In Vitro E3 Ubiquitin Ligase Activity of PUB1, Trans-Phosphorylation of PUB1 by LYK3, and Coexpression Studies of PUB1 and LYK3 in N. benthamiana.
(A) PUB1 possesses an E3 ubiquitin ligase activity in vitro. GST-PUB1ΔUND was tested for E3 ubiquitin ligase activity in presence or absence of yeast E1, Arabidopsis E2 (UBC8), and ubiquitin. Anti-Ub and anti-GST antibodies were used to detect ubiquitinated proteins and GST-PUB1ΔUND, respectively. A range of proteins conjugated with ubiquitin (Ub-conj) were formed when GST-PUB1ΔUND was added in the mix and not with GST-PUB1ΔUND-W326A, an inactive U-box variant.
(B) LYK3 in vitro ubiquitination assay. GST-LYK3-IR-6HIS with E1, E2, and ubiquitin was incubated in the presence or absence of MBP-PUB1ΔUND. Immunoblot analyses were performed with indicated antibodies.
(C) PUB1 does not affect LYK3 abundance in N. benthamiana. 3HA-PUB1 or the inactive 3HA-PUB1W326A mutated protein was coexpressed with LYK3-3FLAG. Protein combinations were expressed in different halves of the same N. benthamiana leaf to avoid leaf expression effects. Total extracts from 1-cm diameter leaf discs were analyzed by immunobloting with the corresponding antibodies. Nontransformed leaves were used as the immunoblotting control (C-). Ponceau red staining shows that equal amount of protein were loaded on the gel.
(D) LYK3 does not affect PUB1 abundance in N. benthamiana. 3HA-PUB1 was expressed with or without LYK3-3FLAG. Experiments were performed as in (C).

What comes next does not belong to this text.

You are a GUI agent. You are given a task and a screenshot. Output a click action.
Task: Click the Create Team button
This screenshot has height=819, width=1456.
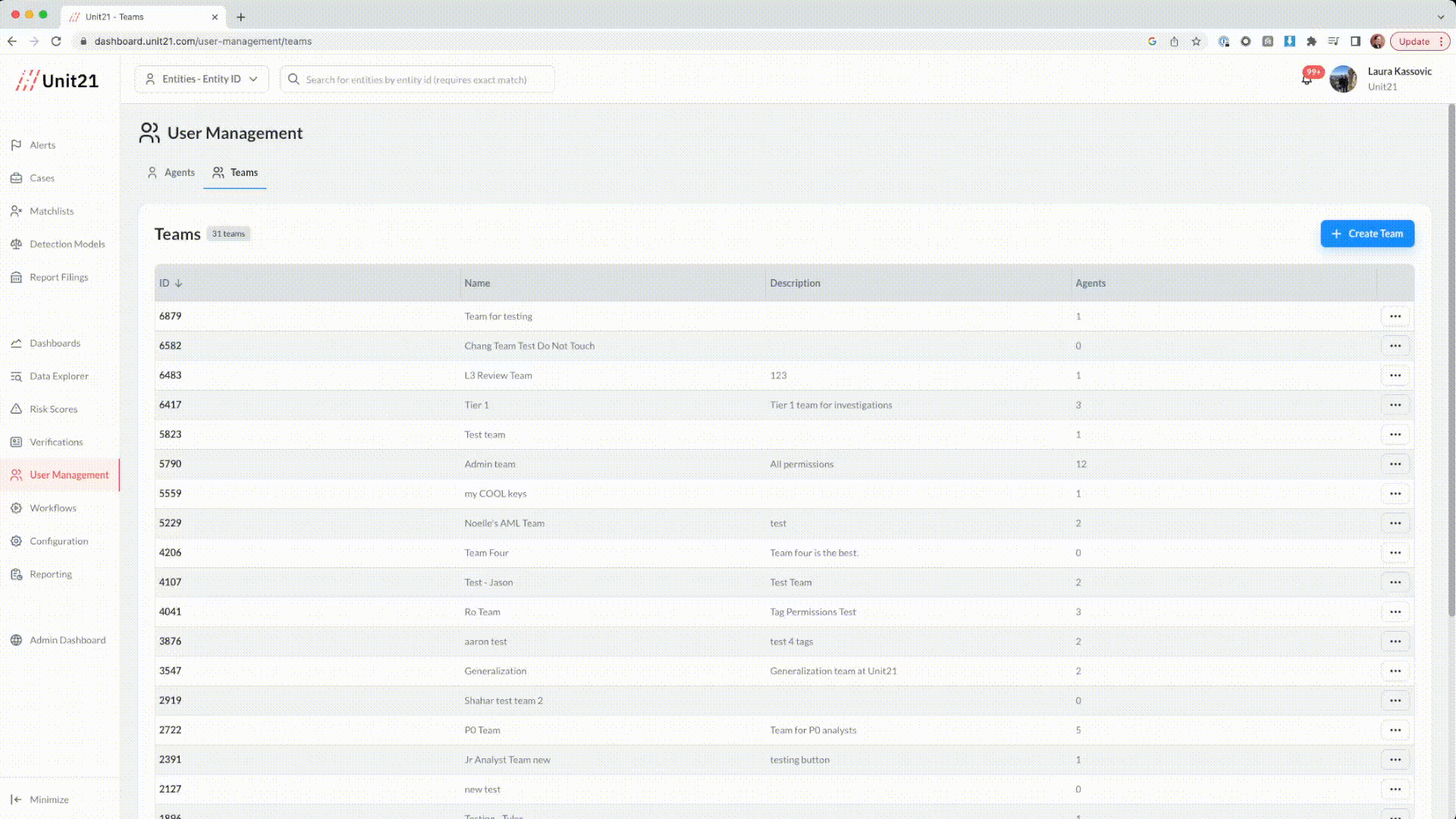pos(1367,234)
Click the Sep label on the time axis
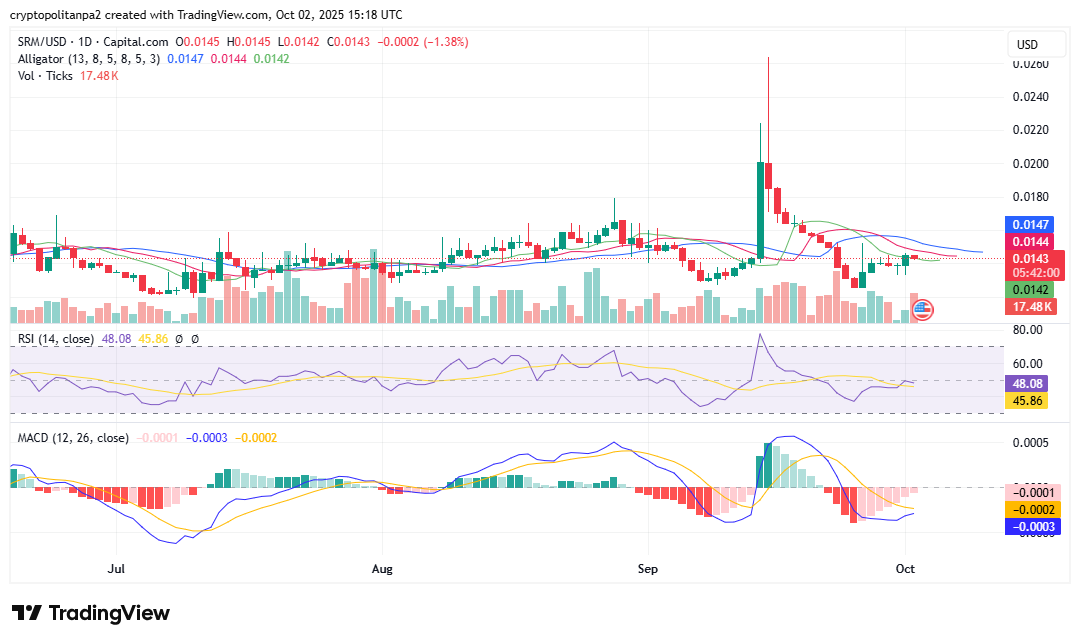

(E) PUB1 is phosphorylated by LYK3 in vitro. The auto- and trans-phosphorylation activities of GST-LYK3 (intracellular region) were assayed alone or by addition of MBP, MBP-PUB1, or MBP-PUB1ΔUND. On the left panel, protein staining shows the size and quantity of the purified proteins. On the right panel, phosphor imaging reveals LYK3 kinase-dependent phosphorylation. The ~70-kD recombinant LYK3 kinase (<) as detected by immunoblot using anti-GST antibodies (see Supplemental Figure 3 online) shows autophosphorylation. Trans-phosphorylated forms of MBP-PUB1 and MBP-PUB1ΔUND are visible at the expected size of 117 and 87 kD, respectively (*). No radiolabeling of MBP is observed.